**Stored items:**
============================================================

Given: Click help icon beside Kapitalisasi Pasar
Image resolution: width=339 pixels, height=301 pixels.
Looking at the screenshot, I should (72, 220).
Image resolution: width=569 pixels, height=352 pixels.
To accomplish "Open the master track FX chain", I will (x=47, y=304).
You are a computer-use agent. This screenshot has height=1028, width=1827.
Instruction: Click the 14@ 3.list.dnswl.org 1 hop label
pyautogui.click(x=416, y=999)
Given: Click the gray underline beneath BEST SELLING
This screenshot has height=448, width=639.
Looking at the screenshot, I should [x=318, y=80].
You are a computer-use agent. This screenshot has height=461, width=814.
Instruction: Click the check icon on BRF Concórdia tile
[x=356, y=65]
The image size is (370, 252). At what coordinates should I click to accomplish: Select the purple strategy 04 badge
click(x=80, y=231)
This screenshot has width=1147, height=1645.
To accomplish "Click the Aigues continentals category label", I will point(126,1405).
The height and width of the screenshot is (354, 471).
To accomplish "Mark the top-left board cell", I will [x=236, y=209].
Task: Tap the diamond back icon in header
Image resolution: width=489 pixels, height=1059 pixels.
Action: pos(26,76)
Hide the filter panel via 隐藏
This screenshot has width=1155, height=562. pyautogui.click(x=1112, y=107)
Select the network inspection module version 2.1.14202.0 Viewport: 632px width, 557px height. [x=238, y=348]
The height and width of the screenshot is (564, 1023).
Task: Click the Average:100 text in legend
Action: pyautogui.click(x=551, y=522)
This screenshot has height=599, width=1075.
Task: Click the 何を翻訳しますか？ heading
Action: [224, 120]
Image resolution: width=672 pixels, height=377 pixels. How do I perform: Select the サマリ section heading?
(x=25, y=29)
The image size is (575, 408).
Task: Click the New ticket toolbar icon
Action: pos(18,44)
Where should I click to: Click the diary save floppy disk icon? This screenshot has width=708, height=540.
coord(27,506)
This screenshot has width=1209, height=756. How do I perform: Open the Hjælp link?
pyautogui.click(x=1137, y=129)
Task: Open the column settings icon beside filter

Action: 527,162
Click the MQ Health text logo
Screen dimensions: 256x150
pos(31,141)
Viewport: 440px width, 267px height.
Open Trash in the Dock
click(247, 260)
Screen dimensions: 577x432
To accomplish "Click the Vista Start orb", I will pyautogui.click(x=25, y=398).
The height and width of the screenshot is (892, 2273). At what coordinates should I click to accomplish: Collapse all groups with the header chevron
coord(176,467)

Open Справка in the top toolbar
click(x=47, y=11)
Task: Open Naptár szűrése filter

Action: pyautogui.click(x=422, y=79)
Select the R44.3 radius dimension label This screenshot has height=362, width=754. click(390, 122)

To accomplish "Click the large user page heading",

============================================================

**TASK GOAL:** Repeat the lines of the listing above from the one containing "This screenshot has width=1147, height=1645." through the one containing "will [x=236, y=209].", both included.

**WRITTEN SOLUTION:**
This screenshot has width=1147, height=1645.
To accomplish "Click the Aigues continentals category label", I will point(126,1405).
The height and width of the screenshot is (354, 471).
To accomplish "Mark the top-left board cell", I will [x=236, y=209].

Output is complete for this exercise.